Le vilayet de Kharpout comptait, sur 575.300 habitants, 174.000 chrétiens, dont 168.000 Arméniens, 5.000 Syriens et 1.000 Grecs.
La population musulmane est composée de 180.000 chiites Kizilbaches, 95.000 Kurdes (75.000 sédentaires et 20.000 nomades) et 126.300 Turcs.
A la fin de juin et au commencement de juillet, vers la même époque où eut lieu la déportation générale dans les provinces de Trébizonde, d'Erzéroum et de Sivas, on procéda aussi à la déportation de la population arménienne de la province de Kharpout. Dans les communiqués officiels turcs, on a déclaré à plusieurs reprises que les Arméniens ont été déportés seulement des régions frontières stratégiquement menacées. Le vilayet de Kharpout est situé complètement en dehors de tout théâtre de guerre, au coeur du pays, entouré de puissantes chaînes de montagnes élevées, qui rendent presque impraticable l'intérieur de l'Asie-Mineure. Aucun Russe, ni aucun Anglais n'aurait certes la prétention d'arriver jusque-là.
Sur la déportation de la population arménienne de Kharpout, le consul américain de Kharpout, Leslie A. David, raconte ce qui suit.
Le contenu de ce rapport s'accorde avec des informations de source allemande.

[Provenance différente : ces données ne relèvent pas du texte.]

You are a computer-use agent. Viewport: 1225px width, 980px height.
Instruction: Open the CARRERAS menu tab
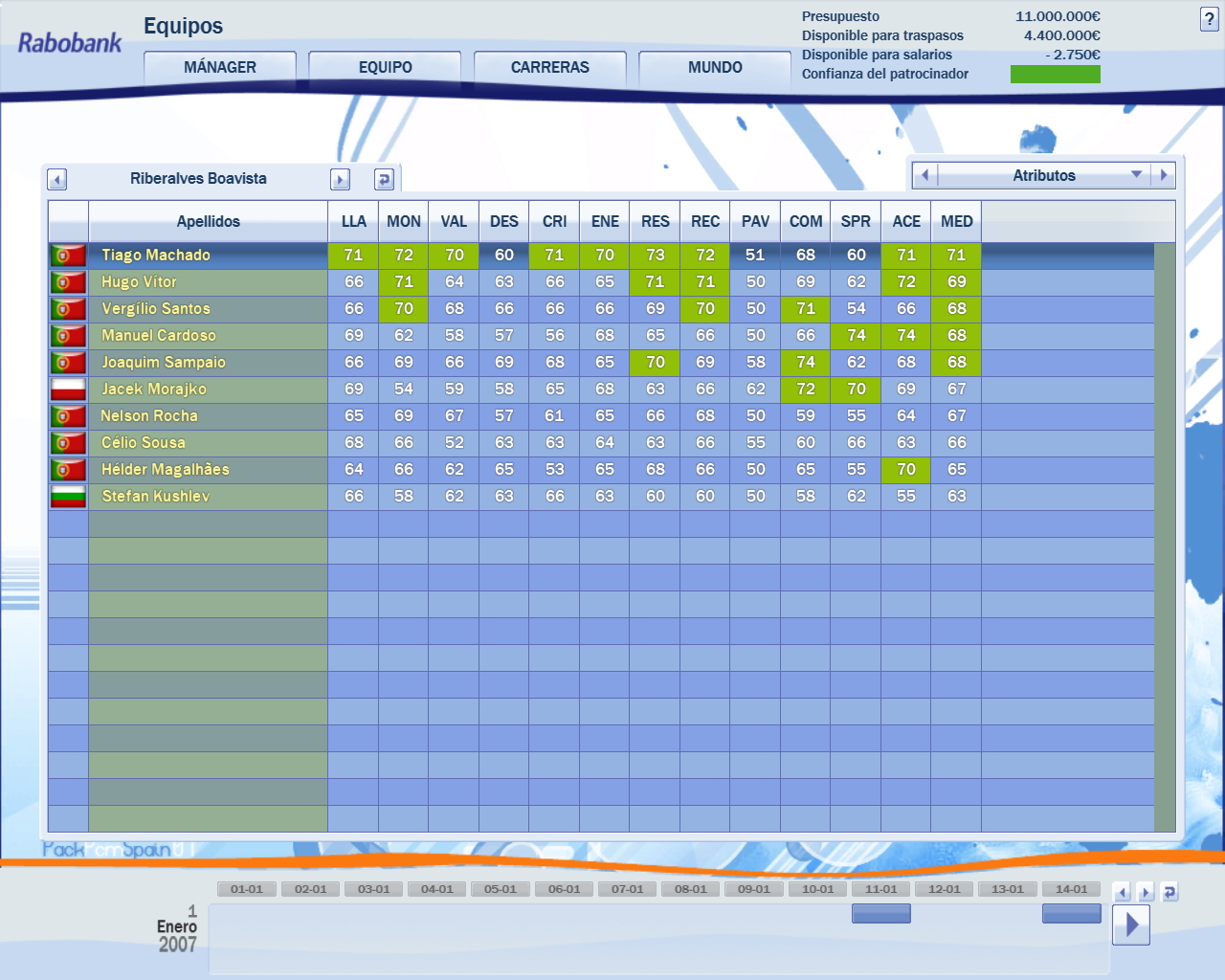pos(550,68)
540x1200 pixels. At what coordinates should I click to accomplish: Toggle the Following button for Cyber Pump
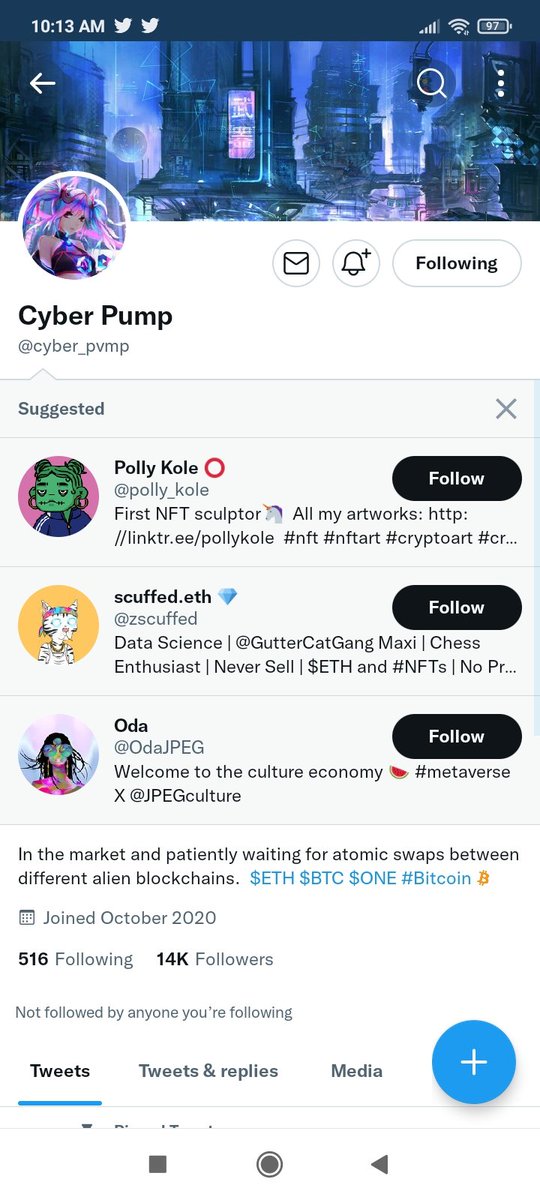(x=457, y=263)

Kharpout, le 11 juillet 1915.
Le premier transport eut lieu dans la nuit du 28 juin. Dans ce groupe se trouvaient quelques professeurs du collège américain et d'autres Arméniens de condition, comme aussi le prélat de l'Eglise arménienne grégorienne. Le bruit courut que tous avaient été tués, et l'on peut malheureusement à peine douter qu'il n'en soit ainsi. Tous les soldats arméniens furent aussi déportés de la même façon. Une fois arrêtés, ils étaient enfermés dans un bâtiment à l'extrémité de la ville. On ne fit aucune distinction entre ceux qui avaient payé la taxe légale d'exonération et ceux qui ne l'avaient pas payée. On prenait l'argent et on les arrêtait ensuite comme les autres pour les exiler avec eux. On disait qu'ils devaient être amenés quelque part pour travailler aux routes, mais personne n'a plus eu aucune nouvelle d'eux, et sans doute le travail n'a été qu'un prétexte.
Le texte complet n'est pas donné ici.